A Note on the Gender Disparity in Quoted Experts

Why women experts are denied the same scholarly authority conferred to men, and what we should do about it

A recent New York Times article highlighted an issue that INET is very familiar with: the gender disparity in who is considered a scholarly authority.

 The authors of the piece, Amanda Taub and Max Fisher are right: Gender discrimination begins early on in school and only increases in the course of academic careers. But there’s more. The hierarchical, male-dominated structure of academia—especially present in economics—hinders women’s job advancement and visibility, but also reduces their creativity by incentivizing them to choose conventional research paths. 

Pluralism of scholarly thought has to be a key part of our fight for gender equality if we want women to make a difference with ideas, even when they threaten established theory.  Foundational to our mission is the belief that new ideas in economics come from rejecting popular but unrealistic economic models which misrepresent the precision and objectivity of technical judgement, and from recognizing the provisional, value- and historically-determined nature of economic knowledge. 

But how can we make sure that these challenging new theories get heard, and that those individuals who produce them—especially women—find an equal and fair supportive environment?

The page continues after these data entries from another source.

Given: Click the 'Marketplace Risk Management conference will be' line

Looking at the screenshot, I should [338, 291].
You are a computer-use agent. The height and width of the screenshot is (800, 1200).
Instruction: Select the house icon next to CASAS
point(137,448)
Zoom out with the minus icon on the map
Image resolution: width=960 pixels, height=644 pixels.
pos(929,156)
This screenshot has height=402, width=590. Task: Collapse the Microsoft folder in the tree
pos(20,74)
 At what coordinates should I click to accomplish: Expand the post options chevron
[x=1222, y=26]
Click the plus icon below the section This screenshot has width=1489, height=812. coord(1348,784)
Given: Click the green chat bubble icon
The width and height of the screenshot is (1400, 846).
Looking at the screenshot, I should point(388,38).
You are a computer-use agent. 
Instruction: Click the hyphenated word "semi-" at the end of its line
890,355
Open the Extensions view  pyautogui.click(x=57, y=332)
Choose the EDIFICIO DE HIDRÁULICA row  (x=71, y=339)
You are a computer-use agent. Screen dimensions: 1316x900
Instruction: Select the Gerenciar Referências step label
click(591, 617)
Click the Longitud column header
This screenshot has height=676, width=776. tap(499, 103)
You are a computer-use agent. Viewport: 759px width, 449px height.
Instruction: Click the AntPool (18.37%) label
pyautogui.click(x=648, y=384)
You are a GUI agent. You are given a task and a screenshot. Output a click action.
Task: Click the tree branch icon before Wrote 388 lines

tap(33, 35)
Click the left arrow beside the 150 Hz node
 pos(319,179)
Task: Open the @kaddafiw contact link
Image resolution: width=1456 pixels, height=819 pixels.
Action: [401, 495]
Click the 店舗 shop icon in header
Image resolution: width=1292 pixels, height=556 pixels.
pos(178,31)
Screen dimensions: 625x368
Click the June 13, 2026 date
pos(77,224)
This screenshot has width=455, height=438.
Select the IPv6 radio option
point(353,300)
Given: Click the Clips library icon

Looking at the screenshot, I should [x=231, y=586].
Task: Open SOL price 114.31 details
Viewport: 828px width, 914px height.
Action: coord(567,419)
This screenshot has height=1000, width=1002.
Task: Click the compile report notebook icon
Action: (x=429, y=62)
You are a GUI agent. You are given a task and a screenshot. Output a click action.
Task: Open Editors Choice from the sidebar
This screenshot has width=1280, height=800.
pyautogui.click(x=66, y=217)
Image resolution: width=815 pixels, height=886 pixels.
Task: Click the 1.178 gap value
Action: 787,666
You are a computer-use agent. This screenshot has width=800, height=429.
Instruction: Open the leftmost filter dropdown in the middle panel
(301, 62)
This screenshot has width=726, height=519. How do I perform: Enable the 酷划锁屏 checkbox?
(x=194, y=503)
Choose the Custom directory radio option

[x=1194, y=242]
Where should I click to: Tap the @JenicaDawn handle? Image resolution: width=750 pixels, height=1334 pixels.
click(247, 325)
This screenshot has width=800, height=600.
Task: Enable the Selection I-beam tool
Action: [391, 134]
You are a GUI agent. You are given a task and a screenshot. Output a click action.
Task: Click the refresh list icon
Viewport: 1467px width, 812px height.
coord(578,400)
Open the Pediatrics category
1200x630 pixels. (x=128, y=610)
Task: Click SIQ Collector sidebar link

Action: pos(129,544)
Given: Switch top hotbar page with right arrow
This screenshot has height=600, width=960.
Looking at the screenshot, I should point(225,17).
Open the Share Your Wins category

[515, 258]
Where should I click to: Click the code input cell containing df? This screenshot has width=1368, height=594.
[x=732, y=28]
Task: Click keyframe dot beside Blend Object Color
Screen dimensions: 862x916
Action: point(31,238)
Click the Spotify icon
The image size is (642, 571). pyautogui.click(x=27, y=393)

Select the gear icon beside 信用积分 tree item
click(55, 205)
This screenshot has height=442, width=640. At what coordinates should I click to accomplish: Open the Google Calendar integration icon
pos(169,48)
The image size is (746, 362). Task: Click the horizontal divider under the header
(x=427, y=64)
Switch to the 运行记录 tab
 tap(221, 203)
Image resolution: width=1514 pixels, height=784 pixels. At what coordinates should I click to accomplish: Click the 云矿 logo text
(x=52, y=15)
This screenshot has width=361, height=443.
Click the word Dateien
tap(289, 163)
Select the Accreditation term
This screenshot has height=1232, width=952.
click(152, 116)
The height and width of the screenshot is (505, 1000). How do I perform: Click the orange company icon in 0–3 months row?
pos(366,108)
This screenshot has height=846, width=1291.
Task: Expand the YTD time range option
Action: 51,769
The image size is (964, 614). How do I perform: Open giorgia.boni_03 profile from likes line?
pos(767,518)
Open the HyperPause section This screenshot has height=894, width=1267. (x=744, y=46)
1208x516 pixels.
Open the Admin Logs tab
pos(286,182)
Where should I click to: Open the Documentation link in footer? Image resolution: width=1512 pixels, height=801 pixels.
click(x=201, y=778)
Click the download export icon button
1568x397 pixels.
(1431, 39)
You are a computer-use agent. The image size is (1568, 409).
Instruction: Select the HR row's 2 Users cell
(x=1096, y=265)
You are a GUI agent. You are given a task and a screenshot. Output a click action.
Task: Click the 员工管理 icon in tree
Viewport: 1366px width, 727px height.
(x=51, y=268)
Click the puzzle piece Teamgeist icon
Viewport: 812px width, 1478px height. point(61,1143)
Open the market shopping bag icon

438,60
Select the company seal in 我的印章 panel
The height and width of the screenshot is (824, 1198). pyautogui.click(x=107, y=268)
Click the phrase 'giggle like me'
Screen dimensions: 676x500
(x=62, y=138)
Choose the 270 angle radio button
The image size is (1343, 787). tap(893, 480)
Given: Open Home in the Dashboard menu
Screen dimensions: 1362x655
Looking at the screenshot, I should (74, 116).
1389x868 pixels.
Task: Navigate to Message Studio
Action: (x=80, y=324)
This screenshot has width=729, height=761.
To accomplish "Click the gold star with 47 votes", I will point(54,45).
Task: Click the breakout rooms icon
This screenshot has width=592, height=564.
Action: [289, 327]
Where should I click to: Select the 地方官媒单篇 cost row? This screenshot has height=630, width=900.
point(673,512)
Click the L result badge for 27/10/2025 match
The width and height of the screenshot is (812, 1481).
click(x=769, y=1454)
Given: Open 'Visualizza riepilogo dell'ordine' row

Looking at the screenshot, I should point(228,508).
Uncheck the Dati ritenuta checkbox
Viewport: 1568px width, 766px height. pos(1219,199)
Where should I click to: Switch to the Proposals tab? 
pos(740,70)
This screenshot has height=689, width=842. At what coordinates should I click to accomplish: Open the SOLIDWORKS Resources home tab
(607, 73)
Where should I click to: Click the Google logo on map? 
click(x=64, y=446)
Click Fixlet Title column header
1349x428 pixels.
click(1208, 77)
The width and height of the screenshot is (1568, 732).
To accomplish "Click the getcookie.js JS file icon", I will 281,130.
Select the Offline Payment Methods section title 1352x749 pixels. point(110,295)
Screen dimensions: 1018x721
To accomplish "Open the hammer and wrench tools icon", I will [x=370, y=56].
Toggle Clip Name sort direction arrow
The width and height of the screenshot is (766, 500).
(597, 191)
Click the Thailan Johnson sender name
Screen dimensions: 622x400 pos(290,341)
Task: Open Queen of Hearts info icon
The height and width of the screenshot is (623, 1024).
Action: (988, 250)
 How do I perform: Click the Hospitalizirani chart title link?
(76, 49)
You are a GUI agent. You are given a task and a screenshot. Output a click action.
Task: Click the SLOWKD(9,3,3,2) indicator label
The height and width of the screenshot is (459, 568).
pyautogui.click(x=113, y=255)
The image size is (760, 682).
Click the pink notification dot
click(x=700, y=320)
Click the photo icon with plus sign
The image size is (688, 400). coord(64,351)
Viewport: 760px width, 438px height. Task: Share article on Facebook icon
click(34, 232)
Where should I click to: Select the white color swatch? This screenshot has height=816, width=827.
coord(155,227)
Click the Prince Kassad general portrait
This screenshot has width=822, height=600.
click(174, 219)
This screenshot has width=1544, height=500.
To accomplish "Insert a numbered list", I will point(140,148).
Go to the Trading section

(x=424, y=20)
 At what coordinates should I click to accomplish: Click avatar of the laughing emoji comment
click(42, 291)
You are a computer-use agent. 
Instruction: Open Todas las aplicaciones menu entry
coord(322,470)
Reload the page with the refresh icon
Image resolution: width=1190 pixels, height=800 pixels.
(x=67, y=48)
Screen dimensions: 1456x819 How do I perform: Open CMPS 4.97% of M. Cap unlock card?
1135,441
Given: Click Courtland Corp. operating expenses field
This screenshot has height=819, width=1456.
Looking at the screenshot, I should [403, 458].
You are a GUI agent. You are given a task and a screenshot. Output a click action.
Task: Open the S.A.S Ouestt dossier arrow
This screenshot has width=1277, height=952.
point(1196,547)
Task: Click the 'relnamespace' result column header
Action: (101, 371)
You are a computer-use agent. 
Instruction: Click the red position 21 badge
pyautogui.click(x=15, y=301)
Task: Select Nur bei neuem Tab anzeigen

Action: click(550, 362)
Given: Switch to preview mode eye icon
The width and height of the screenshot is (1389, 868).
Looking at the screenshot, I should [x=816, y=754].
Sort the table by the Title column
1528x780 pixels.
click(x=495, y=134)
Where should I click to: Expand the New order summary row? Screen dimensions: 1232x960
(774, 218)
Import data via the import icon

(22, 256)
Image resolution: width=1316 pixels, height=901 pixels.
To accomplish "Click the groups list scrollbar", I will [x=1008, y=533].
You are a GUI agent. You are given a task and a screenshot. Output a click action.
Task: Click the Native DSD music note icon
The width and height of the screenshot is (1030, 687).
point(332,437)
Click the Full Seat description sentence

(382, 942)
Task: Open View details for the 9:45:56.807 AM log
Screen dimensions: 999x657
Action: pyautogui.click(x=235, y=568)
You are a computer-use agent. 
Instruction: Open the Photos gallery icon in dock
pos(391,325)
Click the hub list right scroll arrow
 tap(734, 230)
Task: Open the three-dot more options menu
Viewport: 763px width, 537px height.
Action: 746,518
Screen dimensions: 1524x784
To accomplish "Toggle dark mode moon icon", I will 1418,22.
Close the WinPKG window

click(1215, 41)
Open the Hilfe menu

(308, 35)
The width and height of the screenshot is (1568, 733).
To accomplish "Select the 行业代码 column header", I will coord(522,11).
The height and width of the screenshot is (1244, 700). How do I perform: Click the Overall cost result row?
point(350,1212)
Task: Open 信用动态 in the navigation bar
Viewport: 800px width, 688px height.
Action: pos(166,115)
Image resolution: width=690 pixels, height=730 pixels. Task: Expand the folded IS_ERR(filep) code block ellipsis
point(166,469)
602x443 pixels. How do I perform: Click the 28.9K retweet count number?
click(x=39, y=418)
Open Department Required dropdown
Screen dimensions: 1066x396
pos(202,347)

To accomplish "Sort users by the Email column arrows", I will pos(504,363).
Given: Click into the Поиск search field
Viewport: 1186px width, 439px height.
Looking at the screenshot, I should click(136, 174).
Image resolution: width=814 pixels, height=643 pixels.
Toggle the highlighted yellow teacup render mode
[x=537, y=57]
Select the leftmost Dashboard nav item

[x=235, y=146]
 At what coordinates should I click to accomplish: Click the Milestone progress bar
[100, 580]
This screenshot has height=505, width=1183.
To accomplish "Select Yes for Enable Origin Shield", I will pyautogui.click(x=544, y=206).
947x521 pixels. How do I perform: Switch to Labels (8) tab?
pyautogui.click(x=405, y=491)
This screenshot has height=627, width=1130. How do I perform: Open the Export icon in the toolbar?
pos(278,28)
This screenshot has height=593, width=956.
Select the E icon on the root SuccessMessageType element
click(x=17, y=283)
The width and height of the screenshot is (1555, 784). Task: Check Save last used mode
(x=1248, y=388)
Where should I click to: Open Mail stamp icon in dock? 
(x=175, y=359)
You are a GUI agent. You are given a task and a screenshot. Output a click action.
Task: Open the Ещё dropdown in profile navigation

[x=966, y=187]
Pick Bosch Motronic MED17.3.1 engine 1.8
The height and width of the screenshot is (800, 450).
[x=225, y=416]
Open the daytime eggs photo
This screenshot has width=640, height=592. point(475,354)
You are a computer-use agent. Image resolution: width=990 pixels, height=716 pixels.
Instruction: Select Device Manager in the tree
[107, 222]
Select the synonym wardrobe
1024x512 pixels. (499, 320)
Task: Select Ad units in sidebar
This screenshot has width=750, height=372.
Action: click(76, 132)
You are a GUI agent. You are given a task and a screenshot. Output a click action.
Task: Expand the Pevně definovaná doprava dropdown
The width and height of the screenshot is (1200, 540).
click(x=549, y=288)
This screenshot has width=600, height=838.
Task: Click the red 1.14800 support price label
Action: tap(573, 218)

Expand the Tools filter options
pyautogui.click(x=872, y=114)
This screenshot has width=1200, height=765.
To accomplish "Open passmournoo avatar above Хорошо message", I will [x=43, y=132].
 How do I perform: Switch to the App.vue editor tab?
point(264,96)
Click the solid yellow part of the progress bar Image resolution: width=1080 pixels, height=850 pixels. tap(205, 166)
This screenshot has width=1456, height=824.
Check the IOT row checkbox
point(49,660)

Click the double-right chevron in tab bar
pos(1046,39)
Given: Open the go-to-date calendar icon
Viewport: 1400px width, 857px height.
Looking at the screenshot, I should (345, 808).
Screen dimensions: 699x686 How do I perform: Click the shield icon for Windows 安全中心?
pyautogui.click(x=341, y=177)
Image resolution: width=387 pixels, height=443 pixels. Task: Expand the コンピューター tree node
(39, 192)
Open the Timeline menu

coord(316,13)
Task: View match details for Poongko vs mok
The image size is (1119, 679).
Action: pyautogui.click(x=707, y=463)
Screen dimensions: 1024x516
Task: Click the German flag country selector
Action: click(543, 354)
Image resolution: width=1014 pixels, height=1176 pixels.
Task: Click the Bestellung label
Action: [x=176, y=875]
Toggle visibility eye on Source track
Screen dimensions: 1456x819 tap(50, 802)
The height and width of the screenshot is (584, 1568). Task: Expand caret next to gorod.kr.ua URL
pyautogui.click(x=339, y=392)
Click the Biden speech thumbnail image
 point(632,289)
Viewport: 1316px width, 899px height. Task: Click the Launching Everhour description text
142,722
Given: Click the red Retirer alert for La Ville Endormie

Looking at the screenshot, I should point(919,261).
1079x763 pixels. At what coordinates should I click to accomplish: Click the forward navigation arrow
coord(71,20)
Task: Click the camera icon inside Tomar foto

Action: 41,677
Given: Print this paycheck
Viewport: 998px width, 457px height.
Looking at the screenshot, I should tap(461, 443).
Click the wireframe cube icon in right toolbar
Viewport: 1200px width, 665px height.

As two Nobel prize winners have argued, we must dismantle the power that a few top economics journals have over researchers’ careers: Let’s evaluate research by reading and analyzing it, rather than looking at where it is published. And let’s study and teach history: Situating ideas and models in the context in which they were created helps us see them critically—and may contribute to overthrowing beloved old patriarchs and the dated models that keep surviving their own failures.